Fortune ran some numbers translating that $176 billion in Ebitda into probable GAAP net earnings. I’ll spare the details, but a reasonable estimate is $128 billion. At a $3 trillion valuation, its P/E five years from now would stand at 23. That number sounds eminently reasonable. What sounds outrageous is the projection for earnings, on which the $3 trillion market cap forecast depends.

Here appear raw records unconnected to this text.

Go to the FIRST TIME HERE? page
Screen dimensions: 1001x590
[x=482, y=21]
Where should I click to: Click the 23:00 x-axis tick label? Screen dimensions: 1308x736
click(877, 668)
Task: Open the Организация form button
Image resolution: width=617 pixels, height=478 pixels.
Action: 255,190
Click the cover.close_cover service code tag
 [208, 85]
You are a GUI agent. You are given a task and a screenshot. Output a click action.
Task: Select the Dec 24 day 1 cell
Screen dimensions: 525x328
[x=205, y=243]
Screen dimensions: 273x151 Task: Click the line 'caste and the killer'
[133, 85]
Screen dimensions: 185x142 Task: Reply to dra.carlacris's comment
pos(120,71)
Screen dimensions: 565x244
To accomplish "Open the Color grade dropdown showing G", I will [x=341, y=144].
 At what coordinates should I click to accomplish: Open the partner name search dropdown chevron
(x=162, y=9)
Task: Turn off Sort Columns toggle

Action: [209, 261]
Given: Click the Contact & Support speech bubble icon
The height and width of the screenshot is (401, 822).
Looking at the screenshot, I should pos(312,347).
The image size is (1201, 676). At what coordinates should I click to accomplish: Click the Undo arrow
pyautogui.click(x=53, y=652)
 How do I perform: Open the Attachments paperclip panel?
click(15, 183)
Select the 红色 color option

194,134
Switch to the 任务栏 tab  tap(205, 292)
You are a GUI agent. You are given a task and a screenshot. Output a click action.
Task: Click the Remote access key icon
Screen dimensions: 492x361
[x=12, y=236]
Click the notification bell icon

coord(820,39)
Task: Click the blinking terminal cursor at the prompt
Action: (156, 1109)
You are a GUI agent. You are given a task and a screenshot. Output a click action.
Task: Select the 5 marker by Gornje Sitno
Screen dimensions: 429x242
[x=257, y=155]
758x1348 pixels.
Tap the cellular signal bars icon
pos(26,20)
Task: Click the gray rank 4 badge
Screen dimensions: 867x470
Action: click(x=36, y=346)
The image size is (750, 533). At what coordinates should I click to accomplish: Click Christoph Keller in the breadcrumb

To achieve nearly $128 billion in GAAP profits by the end of 2025, Tesla would almost certainly be generating the highest profit total of any enterprise ever in the private sector, by a long shot. Last year, Apple was America’s biggest profit spinner at $58 billion. If ARK is right, Tesla’s profits in less than five years would exceed what Apple and Microsoft garner today, combined. Even if Apple’s earnings wax at a lofty 10% a year, Tesla’s $128 billion in 2025 would beat the iPhone colossus by $30 billion. Likewise, Tesla at $3 trillion would be worth almost double Amazon’s current market cap, and beat Apple’s by 44%.

The problem is twofold. First, it’s highly unlikely that Tesla can devour the required 80%-plus of all growth in the global car market. Second, reaching the $128 billion mark requires an after-tax, GAAP return of sales of 25%. That is not a number known to the modern auto industry. In pre-pandemic 2019, Volkswagen generated a 6% return on sales, and Toyota notched 7%.

Tesla at $3 trillion

In mid-January, Musk briefly surpassed Amazon’s Jeff Bezos to rank as the world’s richest person, at a net worth of $183 billion. He then lost the top spot when Tesla’s shares cratered in February. Musk owns 190 million Tesla shares outright, and has options on another 101 million, about half of which have already vested. Of course, if ARK is correct, he’ll pocket every one of those shares in a walk. At $3,000, Musk’s 291 million shares plus options, less the $7 billion paid to buy the shares underlying the options at the incredible strike price of $70, will total around $870 billion.

It’s hard to see how any of his 12-figure rivals catch up. Since Musk has already beaten most of the goals in his last package way faster than the board ever imagined, he’ll probably get a new grant with higher targets. ARK is effectively saying he’ll beat all of them. Its predictions rely on many, many good things happening for Tesla, most of which are impossible to call with any degree of certainty. But if all those unknowns play out, Elon Musk could become the world’s first trillion-dollar man.